- **Письменные задания**
• A. Ответьте на вопросы по тексту о скифах в Древнем Китае, пометив ответы так же, как вопросы.
(i) Кто изучил предметы скифского искусства, найденные в Ордосе?
(ii) Из чего состоит «скифская триада»?
(iii) В какое царство бежал обиженный сановник?
• B. Определите, соответствует ли каждое утверждение тексту о скифах в Древнем Китае. Ответьте «да» или «нет» и приведите решающие слова текста в точной цитате.
(i) Го Мо-жо неоднократно возвращался к вопросу о возможном присутствии скифов в древнекитайских царствах.
(ii) В северной части Хэбэя обнаружены кинжалы скифского типа.
(iii) В начале эпохи Чжаньго в этом районе Хэбэя находилось царство Чжуншань.
• C. Продолжите текст о скифах в Древнем Китае, начав сразу после его последнего предложения.

- **Фрагмент текста**
——————
Полагая, что решение этой проблемы может стать возможным лишь после появления новых археологических данных, Го Мо-жо впоследствии, насколько нам известно, никогда больше не возвращался к вопросу о возможном присутствии скифов на территории древнекитайских царств. Между тем эта мысль представляется в высшей степени плодотворной. Кочевники-ди появились на северо-западных окраинах древнего Китая именно в тот период, когда на огромных степных просторах Евразии возник «скифский мир» с его своеобразной кочевнической культурой. Проблема скифского влияния встает перед археологом каждый раз, когда на этой территории обнаруживаются датируемые I тысячелетием до н. э. предметы «скифской триады» — специфический набор оружия, конская сбруя и украшения, выполненные в «зверином стиле».


Следы «скифской триады» есть и в Северном Китае. Не говоря уже об Ордосе, где было найдено большое число предметов скифского искусства в «зверином стиле» (они были изучены Ю. Андерсоном [Andersson, 1933]), аналогичные находки сделаны за последние годы в ряде других районов. Все они локализуются в широкой зоне, примыкавшей с севера к территории царства Цзинь эпохи Чуньцю. Один из центров таких находок расположен в северной части Хэбэя (Чжанцзякоу, Хуайлай, Синтан). Здесь обнаружены изображения барса, свернувшегося в клубок, лошади с подогнутыми ногами и типичного скифского оленя; кинжалы скифского типа; характерные бронзовые котлы на поддоне [Синтансянь лицзячжуан…, 55; Хэбэйшэн цзи нянь…, 1960, 60] (рис. 21). Как раз здесь находилось в начале Чжаньго царство Чжуншань. О его падении «Чжань-гоцэ» рассказывает, что во время пира одному из сановников не досталось («бараньей похлебки». Обиженный, он бежал в Чу и уговорил чуского вана наказать Чжуншань. Лишившись своего царства, чжуншаньский правитель воскликнул: «Я потерял свое государство из-за чашки бараньего супа!» [Чжаньго…, т. 33, 4]. В этом историческом анекдоте есть примечательная деталь. Баранью похлебку в царстве Чжуншань варили, наверное, в тех самых скифских котлах, которые фигурируют в отчете о раскопках под названием «бронзовых сосудов из царства Чжуншань» [Синтансянь лицзячжуан…, 56].
——————
- **Исходные данные**
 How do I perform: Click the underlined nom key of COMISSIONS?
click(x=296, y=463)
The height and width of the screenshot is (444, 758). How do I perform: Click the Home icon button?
——————
- **Ответы к заданиям**
• A.
(i) Ю. Андерсон.
(ii) Из специфического набора оружия, конской сбруи и украшений, выполненных в «зверином стиле».
(iii) В Чу.

• B.
(i) Нет: «никогда больше не возвращался к вопросу о возможном присутствии скифов на территории древнекитайских царств».
(ii) Да: «кинжалы скифского типа».
(iii) Да: «Как раз здесь находилось в начале Чжаньго царство Чжуншань».

• C.
Горные жуны


Помимо жунов, занимавших в VII–V вв. до н. э. территорию на западе Хэнани, в Шэньси и Ганьсу, источники этого времени сообщают о совершенно иной группе племен, которая также именуется «жунами». Это «северные» (51), или «горные», жуны (52).


Упоминания о горных жунах, содержащиеся в «Чуньцю» и «Цзочжуане», немногочисленны. В 721 г. до н. э. луский правитель Инь-гун встретился с предводителем жунов, который предложил заключить договор. Он был заключен осенью того же года, восстановив добрые отношения между жунами и Лу, существовавшие при Хуй-гуне (768–723) [Legge, т. VII, 8].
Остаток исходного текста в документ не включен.